Brent EwigOf all the measures of our nation’s health status, it is striking how well the national infant mortality rate can serve as an overall proxy measure of how our society is doing to meet the needs of moms, children and families. The loss of a child in infancy is a tragedy no family or community should have to endure, and we should never forget the suffering behind these statistics. 

So how are we doing? Despite great progress, it is clear we have much room for improvement. This September, we observe National Infant Mortality Awareness Month just as Congress reconvenes for a brief session before turning their full attention to the November elections. With a debate about health care reform getting underway, AMCHP has the opportunity now to spread our message about what is needed to improve our nation’s standing on this crucial measure, and advocate for what the next Administration and Congress can do to help partner with states and communities to spur progress.

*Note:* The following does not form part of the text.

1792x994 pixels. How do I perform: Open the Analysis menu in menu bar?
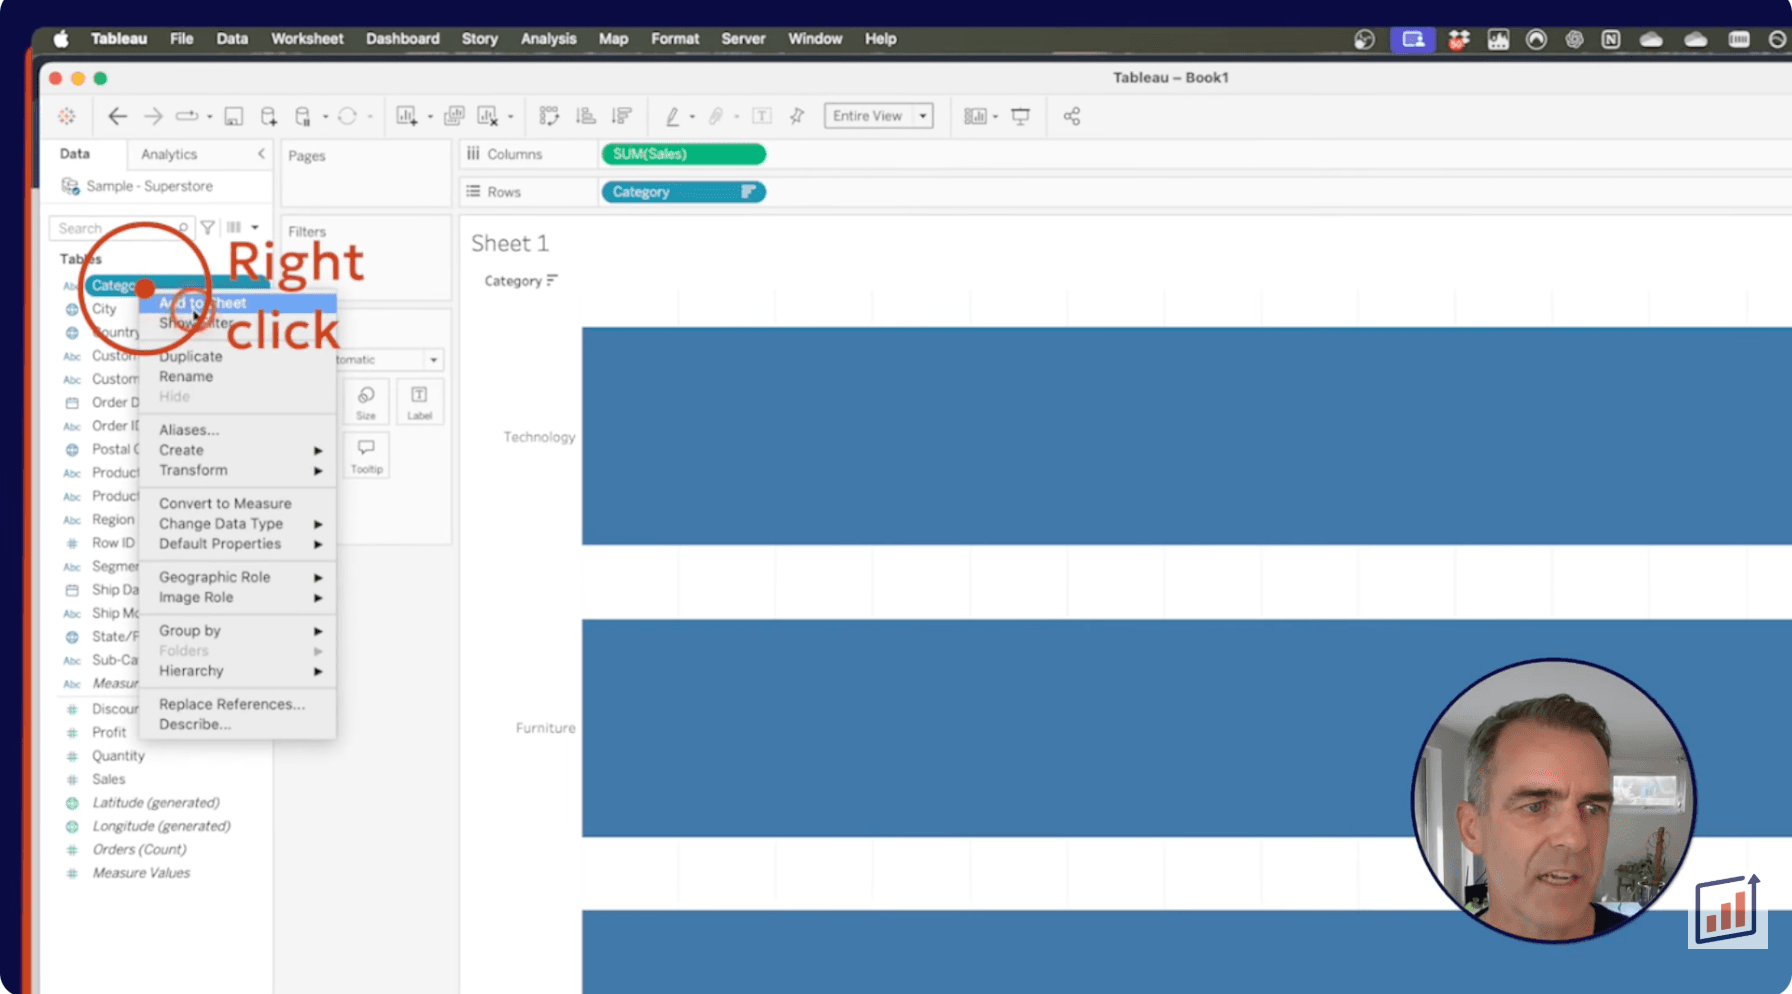548,39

The good news is that we have much success to build upon. The improvement we’ve made over the past century is a national public health success story. For most of the 20th century we saw dramatic declines in the national infant mortality rate. Since 1900, infant mortality has decreased 90 percent, and maternal mortality has decreased 99 percent. This led the Centers for Disease Control and Prevention to declare “healthier mothers and babies” one of the 10 great public health achievements of the 20th century. This success resulted from better hygiene and nutrition, availability of antibiotics, greater access to health care, and advances in maternal and neonatal medicine.

Yet we are all too aware that in the past decade this progress has stalled. At the same time, funding for the MCH Block Grant has been reduced significantly over the past six years while the costs of providing health services has gone up. Similarly, funding for the federal Healthy Start program only reaches one of every three eligible communities. This reduced investment comes at a time when low birth weight and preterm births are increasing, and the United States ranks 28th internationally in infant mortality rates. Additionally, racial and ethnic disparities persist across several indicators, with the black infant mortality rate double the rate for whites.

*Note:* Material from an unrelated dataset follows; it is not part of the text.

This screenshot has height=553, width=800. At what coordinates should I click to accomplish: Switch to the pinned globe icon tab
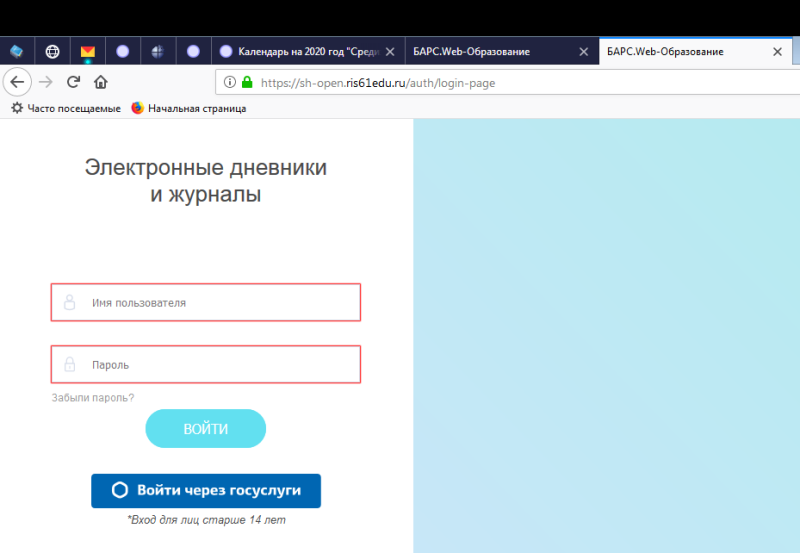click(x=52, y=51)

So what is to be done, and what is AMCHP doing to promote policies to jump start progress? For one, we are discussing infant mortality in every one of our visits with Appropriators on Capitol Hill as one of the primary reasons to fully fund the Title V MCH Block Grant. We are also spreading the word that state MCH programs have provided leadership to implement many of the things we know make a difference, including expansion of Medicaid eligibility; implementation of family planning waivers; building systems that promote early entry into prenatal care; expanding networks of school-based health centers; promoting efforts to reduce teen pregnancy; expanding home visiting programs for families at-risk of poor outcomes; building pregnancy risk assessment monitoring systems (PRAMS) data systems; instituting both infant and maternal mortality review teams; and more recently, embracing the concept of preconception and interconception care. Each of these efforts need increased resources to be sustained and expanded.

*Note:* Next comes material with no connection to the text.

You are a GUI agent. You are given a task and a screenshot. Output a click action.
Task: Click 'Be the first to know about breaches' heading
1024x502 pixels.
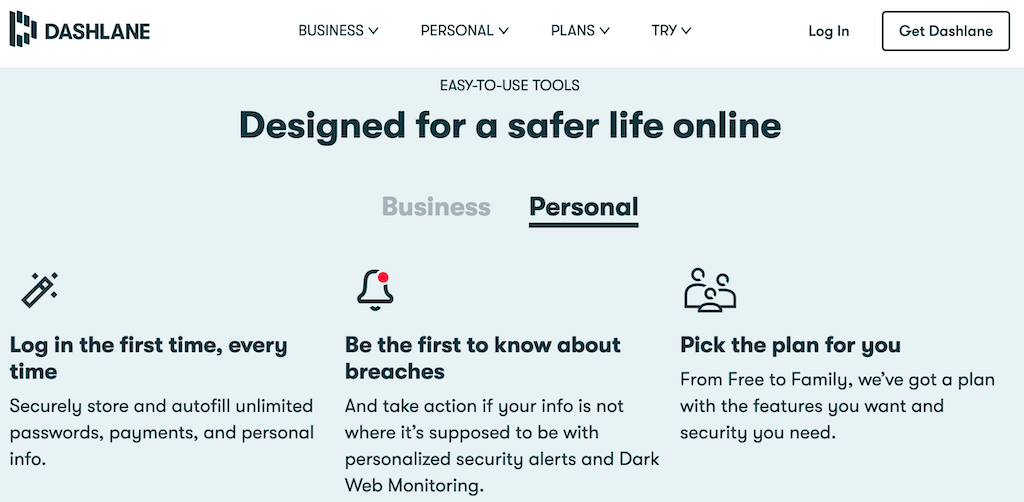click(483, 358)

Another step we are taking is advocating to expand access to quality, affordable health insurance for all and developing messages about how this can impact infant mortality rates. Despite significant Medicaid expansions, approximately 13 percent of all pregnant women in the United States are still uninsured, and one in five women of childbearing age were uninsured in 2006. AMCHP is in the process of refining principles for health reform, including:

1) The need to cover everyone;
2) The need to assure an adequate benefit package that meets the special needs of women and children; and
3) The need for adequate federal support for state and community-wide public health prevention and promotion services to be included in any health reform package.

But we also know that health insurance coverage alone is essential but not sufficient to improve the overall health of populations. This third reform principle therefore opens the door for the MCH community to talk with policymakers about how to assure that the enabling, population-based and infrastructure building services needed to complement medical care for women and infants are included in any reform effort.

Title V is at the forefront of providing these critical enabling, population-based and infrastructure building services. And because reducing infant mortality is one of the primary purposes of the Title V MCH Block Grant authorization, we will continue to spread the message that health care is essential but not sufficient to reduce infant mortality. The needs of women and children — and the future of state MCH programs serving them — need to be explicitly considered in the health care reform debate.